Sourcing great quality manure that is guaranteed to be free from hormones and chemical residue and does not come from a feed lot is a real challenge. I use the manure in the very base of the garden beds and add it to our own garden periodically. I have found a reliable local source now at a friend’s organic farm. As a result of a great supply I need the ability to age the manure before it is suitable for use in a garden. I am changing our compost heap to a manure heap and will use the worm farm to process our household waste and create a wonderful worm juice tonic for our garden, and my customer’s gardens in the future. One of the comments I had on my Instagram post about sourcing this compost was from someone who had added horse manure to their worm farm.
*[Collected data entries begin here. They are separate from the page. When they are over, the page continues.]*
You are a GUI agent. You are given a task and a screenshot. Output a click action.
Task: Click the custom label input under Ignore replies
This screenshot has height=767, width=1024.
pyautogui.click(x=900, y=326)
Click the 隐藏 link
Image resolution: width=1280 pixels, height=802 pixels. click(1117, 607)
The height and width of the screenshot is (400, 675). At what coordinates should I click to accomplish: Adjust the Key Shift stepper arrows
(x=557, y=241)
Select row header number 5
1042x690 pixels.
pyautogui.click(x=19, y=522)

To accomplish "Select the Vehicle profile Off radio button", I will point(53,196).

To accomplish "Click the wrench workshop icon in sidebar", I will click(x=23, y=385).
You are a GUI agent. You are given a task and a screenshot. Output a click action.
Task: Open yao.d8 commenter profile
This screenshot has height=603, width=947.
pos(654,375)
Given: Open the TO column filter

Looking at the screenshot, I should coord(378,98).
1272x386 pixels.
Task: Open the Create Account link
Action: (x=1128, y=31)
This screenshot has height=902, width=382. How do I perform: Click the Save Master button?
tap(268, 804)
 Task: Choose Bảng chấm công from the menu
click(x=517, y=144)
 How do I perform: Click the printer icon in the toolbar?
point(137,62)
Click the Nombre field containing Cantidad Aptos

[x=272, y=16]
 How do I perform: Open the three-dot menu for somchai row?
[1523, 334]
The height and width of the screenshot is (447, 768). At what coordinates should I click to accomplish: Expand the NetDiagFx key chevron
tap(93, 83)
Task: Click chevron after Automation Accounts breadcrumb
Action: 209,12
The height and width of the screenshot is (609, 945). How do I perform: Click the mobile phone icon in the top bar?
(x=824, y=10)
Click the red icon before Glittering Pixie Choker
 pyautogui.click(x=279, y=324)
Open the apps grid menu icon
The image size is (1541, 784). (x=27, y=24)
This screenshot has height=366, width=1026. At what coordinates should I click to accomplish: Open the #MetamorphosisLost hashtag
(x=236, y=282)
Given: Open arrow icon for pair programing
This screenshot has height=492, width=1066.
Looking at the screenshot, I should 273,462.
All of the worms died because horses are routinely wormed. A good reminder to not add anything other than food scraps to your farm, or potentially to your vegetable garden unless you can 100% verify the source. This made me think hard about finding alternatives to animal manure for compost. It has many benefits for the soil but I think plant waste from the garden is a more suitable alternative.
I am keen to continue to reduce our household waste via the use of a worm farm. I find it fascinating that a food item that is grown and harvested from the garden can then be prepared to add to a family meal with the scraps going to the worms and turned into a wonderful compost to add back onto the garden to encourage more growth. I have also seen an increased interest in offers from the kids to take the food scraps out after dinner, an unexpected benefit not to be ignored.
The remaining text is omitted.